Hopes are biofuels can provide a quarter of transportation fuels by 2050. But there's a ways to go. In 2008, biofuels provided only 1.8 percent of the world's transport fuel.

Americans are not entirely oblivious to the situation, but a recent Gallup poll indicated we prefer energy development to green concerns by a 50 percent to 41 percent margin. At the same time, they say the government should encourage production from alternative sources by reducing monetary support and incentives for the oil and gas industries -- cost pass-throughs that likely will show up at the pump.

Both Obama and Vice President Joe Biden have been pushing public-private partnerships to advance alternative energy development.

"Now, more than ever, America's future competitiveness depends on our ability to innovate and our capacity to live up to our rich history of technological advancement," Biden said during a visit to the National Renewable Energy Laboratory in Golden, Colo., earlier this month.

Obama has emphasized his support for production of alternative car batteries by visiting the Allison Transmission plant in Indianapolis.

"Allison Transmissions is also part of the ultimate solution to high gas prices.
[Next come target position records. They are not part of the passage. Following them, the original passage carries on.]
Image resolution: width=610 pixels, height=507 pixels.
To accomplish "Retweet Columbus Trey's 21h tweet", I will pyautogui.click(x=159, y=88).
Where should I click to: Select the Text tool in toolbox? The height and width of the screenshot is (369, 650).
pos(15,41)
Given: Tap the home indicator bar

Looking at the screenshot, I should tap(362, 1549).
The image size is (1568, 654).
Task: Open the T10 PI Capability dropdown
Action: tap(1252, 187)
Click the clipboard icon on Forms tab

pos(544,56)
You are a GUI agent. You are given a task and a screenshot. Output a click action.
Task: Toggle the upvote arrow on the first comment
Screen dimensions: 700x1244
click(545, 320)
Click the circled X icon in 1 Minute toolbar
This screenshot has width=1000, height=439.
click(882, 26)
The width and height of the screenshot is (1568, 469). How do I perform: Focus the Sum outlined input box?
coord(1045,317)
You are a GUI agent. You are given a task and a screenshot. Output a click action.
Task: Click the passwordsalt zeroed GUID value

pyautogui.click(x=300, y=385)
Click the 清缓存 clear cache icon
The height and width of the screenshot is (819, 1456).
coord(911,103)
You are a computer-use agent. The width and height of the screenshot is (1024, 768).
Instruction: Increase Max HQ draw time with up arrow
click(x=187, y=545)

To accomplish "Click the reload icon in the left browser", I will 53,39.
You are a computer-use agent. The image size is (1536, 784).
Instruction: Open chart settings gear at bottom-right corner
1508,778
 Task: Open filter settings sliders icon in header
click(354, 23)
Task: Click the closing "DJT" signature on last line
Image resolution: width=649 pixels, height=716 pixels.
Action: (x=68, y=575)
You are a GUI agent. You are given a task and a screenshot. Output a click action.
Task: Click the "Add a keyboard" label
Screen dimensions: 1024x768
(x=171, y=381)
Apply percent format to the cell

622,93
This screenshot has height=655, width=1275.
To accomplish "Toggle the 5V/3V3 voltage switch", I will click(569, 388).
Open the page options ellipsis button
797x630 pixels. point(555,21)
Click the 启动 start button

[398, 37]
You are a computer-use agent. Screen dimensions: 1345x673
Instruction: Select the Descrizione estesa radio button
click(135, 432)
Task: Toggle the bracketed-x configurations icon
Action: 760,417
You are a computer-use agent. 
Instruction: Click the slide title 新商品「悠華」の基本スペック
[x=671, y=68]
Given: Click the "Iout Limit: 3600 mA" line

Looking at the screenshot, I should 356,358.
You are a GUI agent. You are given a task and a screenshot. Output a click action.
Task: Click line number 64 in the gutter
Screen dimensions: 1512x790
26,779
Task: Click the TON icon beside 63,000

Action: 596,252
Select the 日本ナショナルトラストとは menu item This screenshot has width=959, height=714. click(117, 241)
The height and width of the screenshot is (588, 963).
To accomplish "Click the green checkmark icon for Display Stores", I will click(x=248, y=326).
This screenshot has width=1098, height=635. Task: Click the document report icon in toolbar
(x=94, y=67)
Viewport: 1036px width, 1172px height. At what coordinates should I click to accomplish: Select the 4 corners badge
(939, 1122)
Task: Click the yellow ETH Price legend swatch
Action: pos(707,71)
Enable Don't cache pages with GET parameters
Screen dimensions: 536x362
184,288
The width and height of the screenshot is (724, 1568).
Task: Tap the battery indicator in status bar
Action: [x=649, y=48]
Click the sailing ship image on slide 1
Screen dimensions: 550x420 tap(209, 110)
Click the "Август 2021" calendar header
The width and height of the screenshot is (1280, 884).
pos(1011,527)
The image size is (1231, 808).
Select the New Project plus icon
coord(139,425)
We know there are no quick fixes to this problem," Obama said in a subsequent Saturday morning address. "In the short term, we're doing everything we can to boost safe and responsible oil production here at home -- in fact, last year, American oil production reached its highest level since 2003.

"But over the long term, the only way we can avoid being held hostage to the ups and downs of oil prices is if we reduce our dependence on oil. That means investing in clean, alternative sources of energy, like advanced biofuels and natural gas. And that means making cars and trucks and buses that use less oil."